• [ENTRIES SHOWN]
— begin —

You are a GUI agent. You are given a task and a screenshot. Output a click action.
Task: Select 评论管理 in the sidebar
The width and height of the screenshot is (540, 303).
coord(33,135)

— end —
— begin —

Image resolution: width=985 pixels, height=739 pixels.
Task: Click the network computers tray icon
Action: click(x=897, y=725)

— end —

• [BRIEF] Lay out the records starting at the line containing "Image resolution: width=985" and ending at the line containing "Action: click(x=897, y=725)" as a Markdown table with the columns Row and Line. Give each record line its row number, and leave out any blank lines.

• [SOLVED PROBLEM]
| Row | Line |
|---|---|
| 1 | Image resolution: width=985 pixels, height=739 pixels. |
| 2 | Task: Click the network computers tray icon |
| 3 | Action: click(x=897, y=725) |